• **WHAT TO WORK ON**:
Using the article on fitting a Customer 360 view into Data Mesh, state whether each statement agrees with it, answering yes or no and quoting the words that decide it. 1. The author sees the decentralized ownership model and the centralized customer 360 view as reconcilable. 2. Data Products require immutable and bi-temporal data at their output ports. 3. Sales is given as an example of a well-known domain.

• **DOCUMENT**:
·····

No, I’m not gonna spam the web with yet-another-article about the Data Mesh principles and pillars, there’s plenty out there, like thisthis, or those, and if you got here is because you might already know what we’re talking about.

The question that arises is:

How does the (so struggling or never really achieved) Customer 360 view fit into the Data Mesh paradigm?

Well, in this article I’ll try to come up with some options, coming from some real AgileLab’s customers approaching the “Data Mesh journey”.

This fascinating principle, inherited (in terms of effectiveness) from the microservices world, brings to light the necessity to keep together tech and business knowledge, within specific bounded contexts, so as to improve autonomy and velocity of data products lifecycle along with a smoother change management. Quoting Zhamak Dehghani:

Eric Evans’s book Domain-Driven Design has deeply influenced modern architectural thinking, and consequently the organizational modeling. It has influenced the microservices architecture by decomposing the systems into distributed services built around business domain capabilities. It has fundamentally changed how the teams form, so that a team can independently and autonomously own a domain capability.

Examples of well-known domains are Marketing, Sales, Accounting, Product X, or Sub-company Y (with subdomains, probably). All of these domains have probably something in common, right? And here we connect with the prologue: the customer. We all agree on the importance of this view, but eventually do we really need this to be materialized as a monolithic entity of some sort, on a centralized system?

I won’t answer this question, but I’ll make another one:

Which domain would a customer 360 view be part of?

Remember: decentralization and domain-driven design imply having clear ownership which, in the Data Mesh context, means:

  • decoupling from the change management process of other domains
  • owning the persistence (hence: storage) of the data
  • provide valuable-on-their-own views at the Data Products’ output ports (is a holistic materialized 360 customer view really valuable-on-its-own?) — this is part of the “Data as a Product” pillar, to be precise
  • guarantee no breaking changes to domains that depend on the data we own (i.e. own the full data lifecycle)
  • (last but not least) having solid knowledge (and ownership) of the business logic orbiting around the owned data. Examples are: knowing the mapping logic between primary and foreign keys (in relational terms), knowing the meaning of every bit of information part of that data, knowing what are the processes that might influence such data lifecycle

If you can’t now answer the above question DON’T WORRY: you’re not alone! It just means you’re starting as well to feel the friction between the decentralized ownership model and the centralized customer 360 view.

IMHO, they are irreconcilable. Here’s why, with respect to the previous points:

  • centralized ownership over all the possible customer-related data would couple the change management processes of all the domains: a 360 view would be the only point-of-access for customer data, thus requiring strong alignment across the data sources feeding the customer 360 (which usually would end up slooooowing down every innovation or evolution initiative). Legit question: “So, this means we should never join together data coming from different domains?” — Tough but realistic answer: “You should do that only if it makes sense, if it produces clear value, if it doesn’t require further interpretation or effort on the consumers’ side to grasp such value”.
  • If you bind together data coming from different domains, it must be to create a valuable-on-its-own data set. Just the fact that you read, store and expose data would make you the owner of it, that’s why a customer 360 persisted view would make sense only actually owning the whole dataset, not just a piece of it. Furthermore, Data Products require immutable and bi-temporal data at their output ports, can you imagine the effort of delivering such features over such a huge data asset?

·····

• **DATA BLOCK**:
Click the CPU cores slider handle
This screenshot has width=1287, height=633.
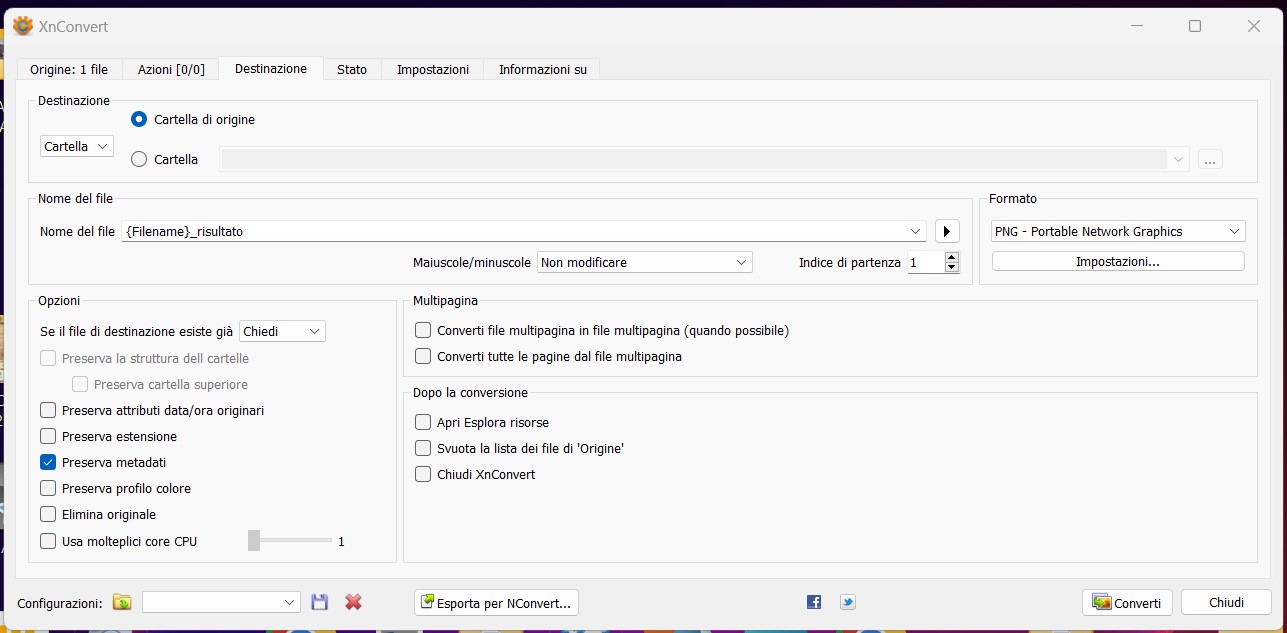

·····

• **PROBLEM SOLUTION**:
1. No: "IMHO, they are irreconcilable."
2. Yes: "Data Products require immutable and bi-temporal data at their output ports"
3. Yes: "Examples of well-known domains are Marketing, Sales, Accounting, Product X, or Sub-company Y"